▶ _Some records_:
-- Start --
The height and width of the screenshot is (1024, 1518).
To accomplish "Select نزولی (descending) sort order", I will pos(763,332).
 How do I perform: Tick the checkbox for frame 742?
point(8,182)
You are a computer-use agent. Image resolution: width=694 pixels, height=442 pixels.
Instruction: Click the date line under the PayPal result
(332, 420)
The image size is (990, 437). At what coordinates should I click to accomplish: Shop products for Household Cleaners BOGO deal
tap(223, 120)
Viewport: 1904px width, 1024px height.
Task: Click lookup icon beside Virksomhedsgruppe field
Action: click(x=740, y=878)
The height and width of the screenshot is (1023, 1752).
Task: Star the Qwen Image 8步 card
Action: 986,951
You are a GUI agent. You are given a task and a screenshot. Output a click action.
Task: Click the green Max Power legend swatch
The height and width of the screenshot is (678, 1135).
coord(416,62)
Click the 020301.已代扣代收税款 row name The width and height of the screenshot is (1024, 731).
-- End --
▶ _Goal_:
Collect every line above that contains the string "screenshot", and copy each of those lines in full.

▶ _Result below_:
The height and width of the screenshot is (1024, 1518).
The height and width of the screenshot is (1023, 1752).
You are a GUI agent. You are given a task and a screenshot. Output a click action.
The height and width of the screenshot is (678, 1135).
Click the 020301.已代扣代收税款 row name The width and height of the screenshot is (1024, 731).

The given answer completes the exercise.